I like to encourage people of all shapes, size and age to let yoga into their lives and a firm believer that yoga at some level should be accessible to all - and should most importantly be fun!

My favourite classes run with a narrative of the traditional stories behind the asanas and these feed into my fun classes for children, drawing on the animals in yoga asana and linking movements with music, often taking these young clients on an adventure journey across land and sea.

I completed my 200hr Vinyasa Yoga Teacher Training with Cassie Aitken of Global Yoga (Florida), Mac McHugh of Nyama Yoga (Chicago) and Steve Ross of Maha Yoga (Los Angeles) in 2011 and regularly attend workshops in specialised areas of yoga and massage to expand my knowledge.

I received a Yoga Nidra teaching certificate in 2012 after studying with Uma Dinsmore-Tuli and I am currently studying for an MA in the Traditions of Yoga and Meditation at SOAS, University of London.

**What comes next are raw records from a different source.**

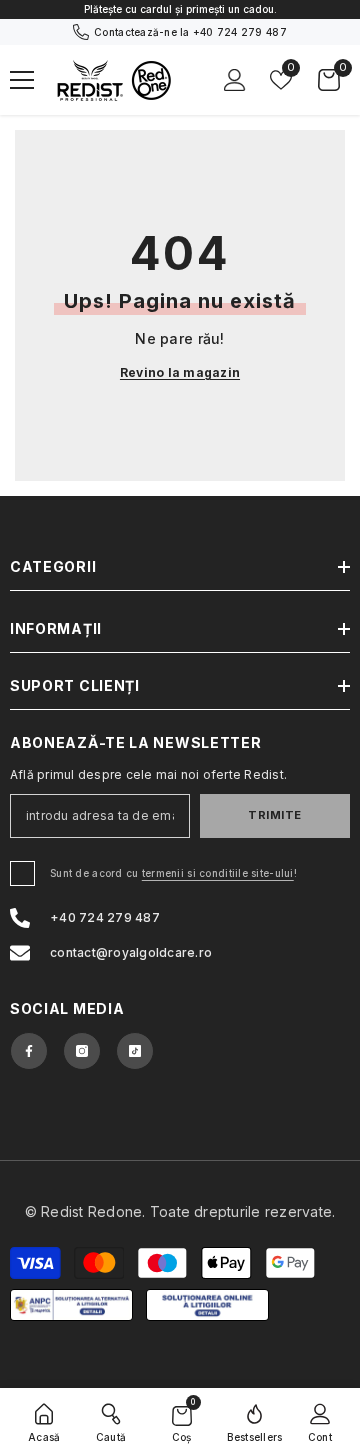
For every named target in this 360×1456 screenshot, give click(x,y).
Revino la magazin (180, 372)
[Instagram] (82, 1051)
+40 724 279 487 (240, 32)
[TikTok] (135, 1051)
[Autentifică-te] (235, 80)
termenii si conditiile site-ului (218, 873)
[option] (180, 9)
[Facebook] (29, 1051)
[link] (111, 1422)
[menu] (22, 80)
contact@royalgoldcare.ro (131, 952)
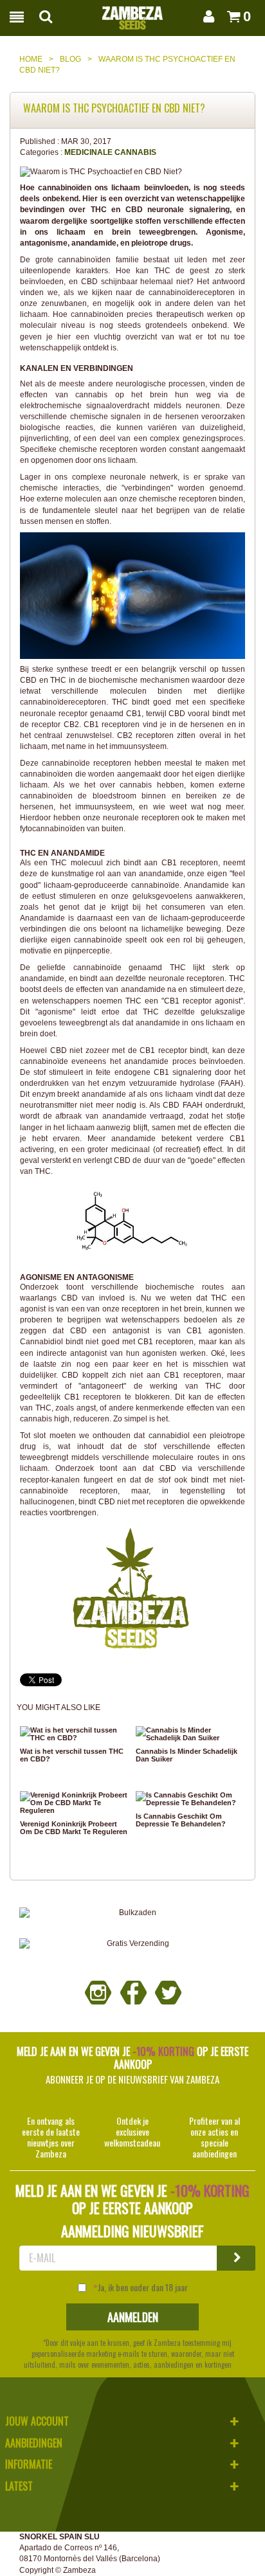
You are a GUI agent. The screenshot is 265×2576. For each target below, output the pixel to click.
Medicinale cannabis (110, 152)
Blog (70, 59)
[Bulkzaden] (132, 1912)
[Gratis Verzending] (132, 1943)
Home (30, 59)
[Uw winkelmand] (230, 16)
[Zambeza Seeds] (132, 14)
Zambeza (79, 2570)
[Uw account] (206, 16)
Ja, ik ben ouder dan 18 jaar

A student of Thai Yoga Massage with Kira Balaskas and Amy Ku Redler of the School Of Thai Yoga Massage in London, I received my Practitioner Level certificate in Thai Yoga Massage in April 2014, the award being recognised by and affiliated to the Institute for Complementary and Natural Medicine (ICNM) and Thai Healing Alliance International (THAI), insured through Yoga Alliance Professionals.

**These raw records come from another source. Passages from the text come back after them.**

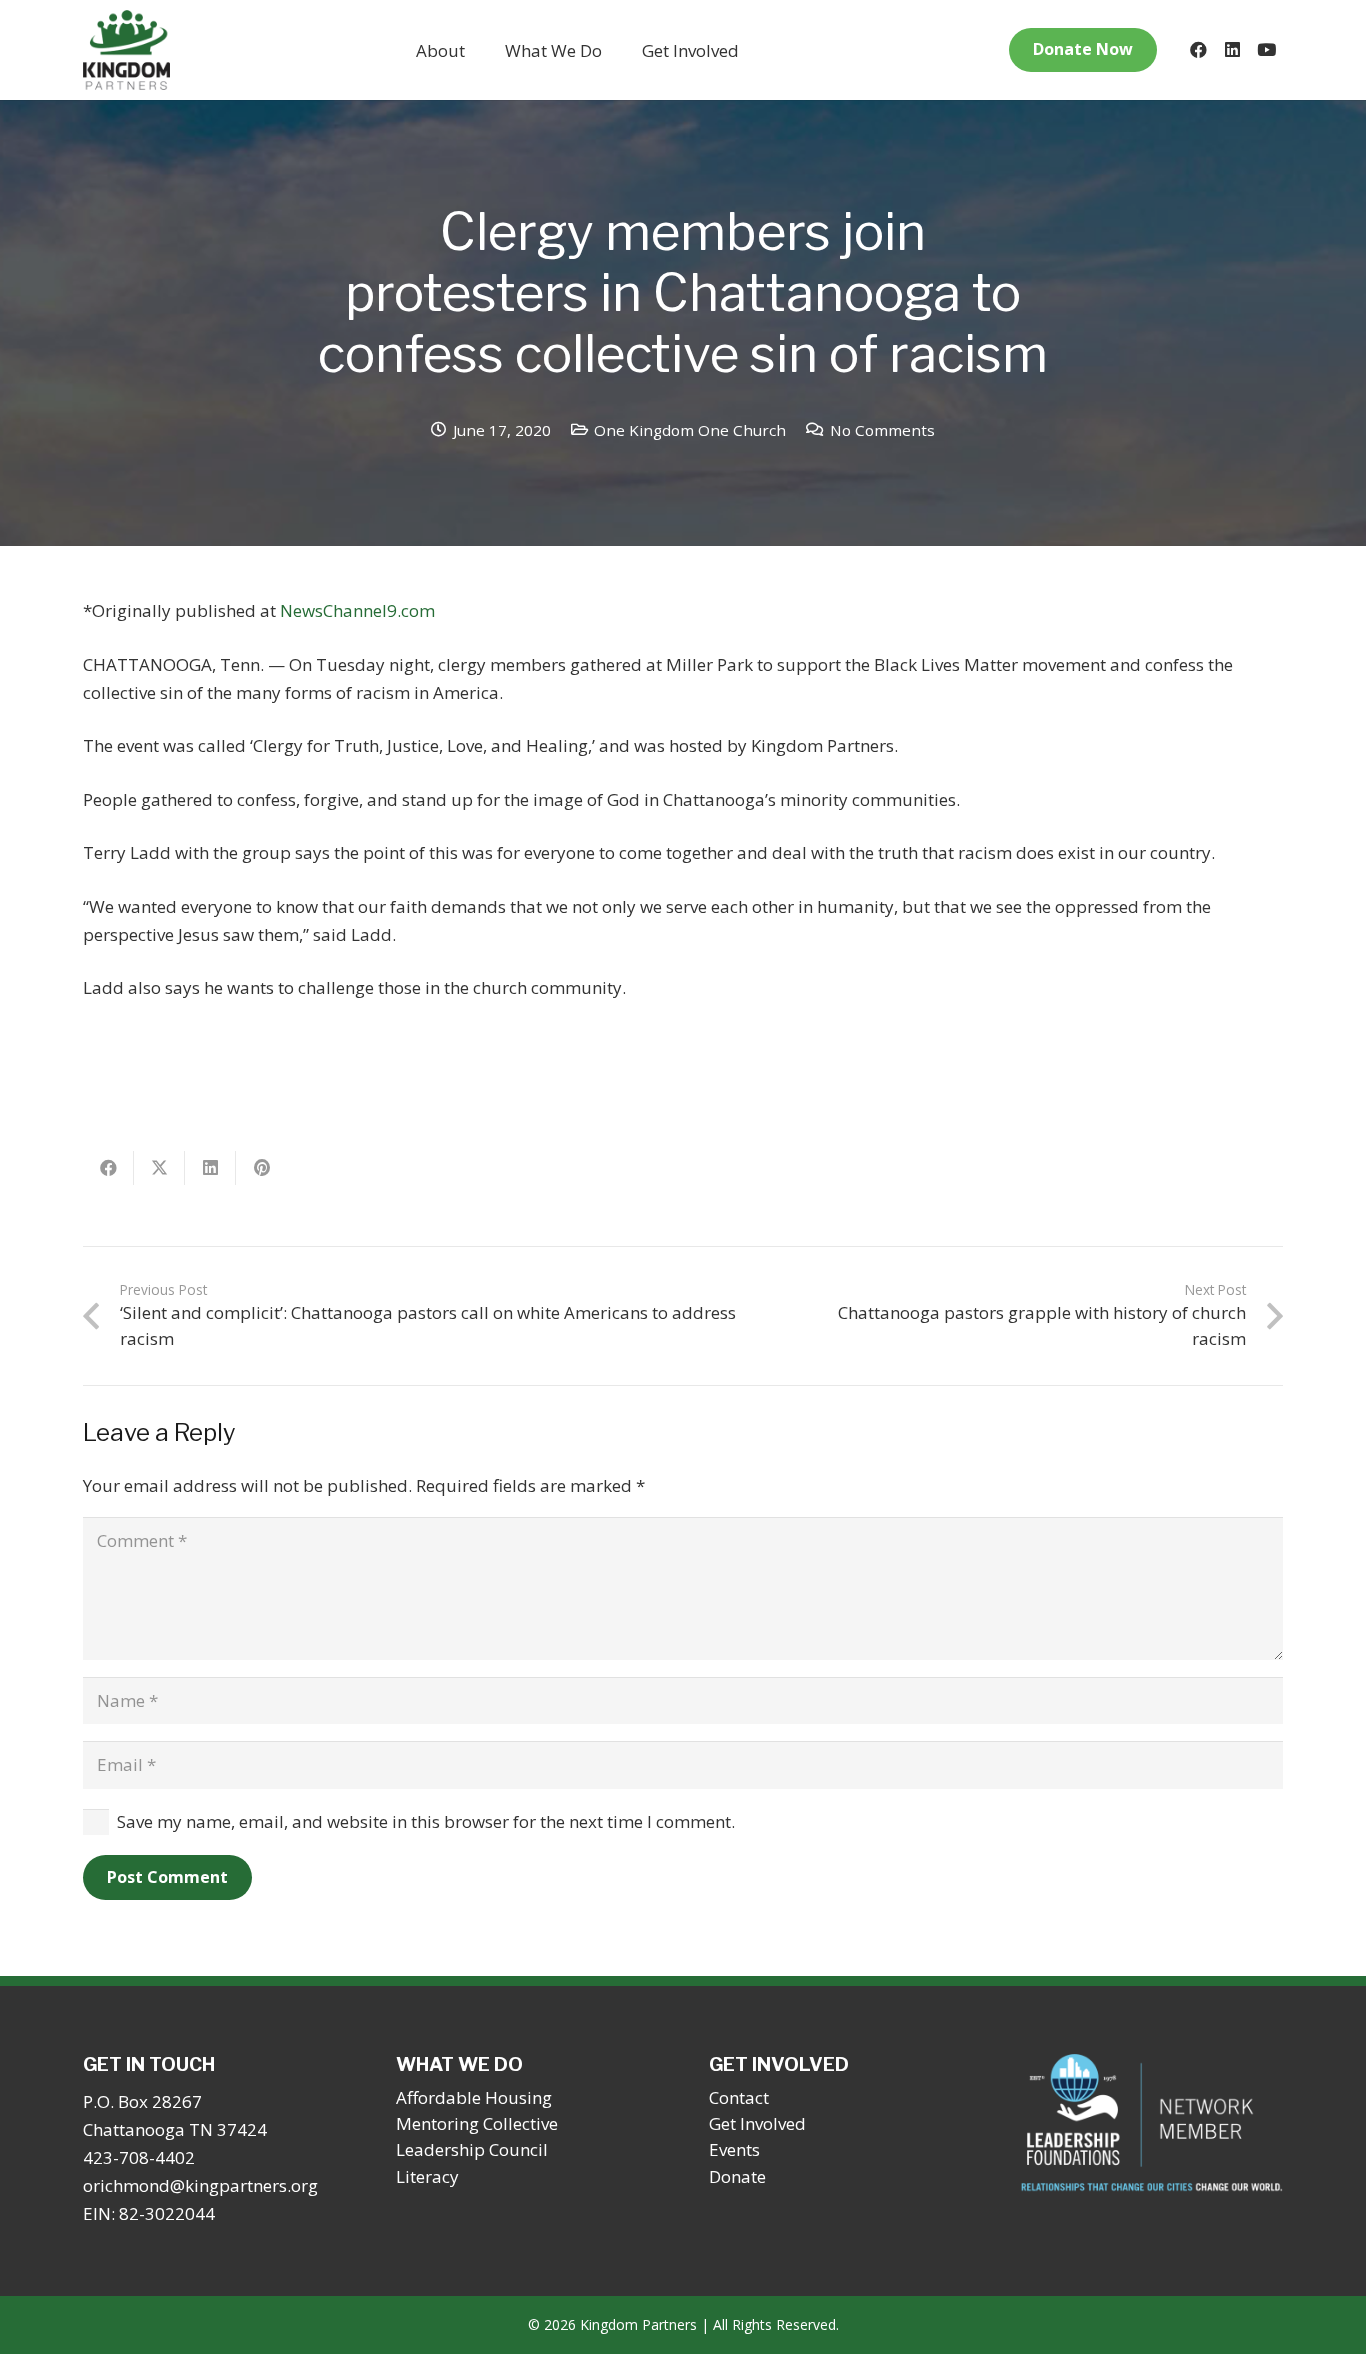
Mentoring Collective (477, 2123)
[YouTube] (1266, 50)
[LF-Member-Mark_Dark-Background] (1152, 2123)
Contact (739, 2097)
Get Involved (757, 2123)
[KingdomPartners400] (126, 50)
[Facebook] (1198, 50)
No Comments (882, 430)
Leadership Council (472, 2149)
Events (734, 2149)
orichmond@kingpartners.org (200, 2185)
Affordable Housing (474, 2097)
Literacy (427, 2176)
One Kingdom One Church (690, 430)
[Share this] (108, 1168)
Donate (737, 2176)
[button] (481, 50)
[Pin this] (261, 1168)
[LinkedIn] (1232, 50)
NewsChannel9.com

I have also studied Chavutti Thirummal Indian foot massage under one of the foremost teachers in this ancient tradition, Prabhat Menon who also practises Thai Yoga Massage and Chavutti Thirummal in Mumbai and Kerala and is credited as the first person to return Thai Massage to the country from which it was originally exported. Described in the textbooks as ‘one man, one rope, healing oils and two feet’, this invigorating massage involves the practitioner using his or her feet and has to be experienced, but is not for the feint-hearted.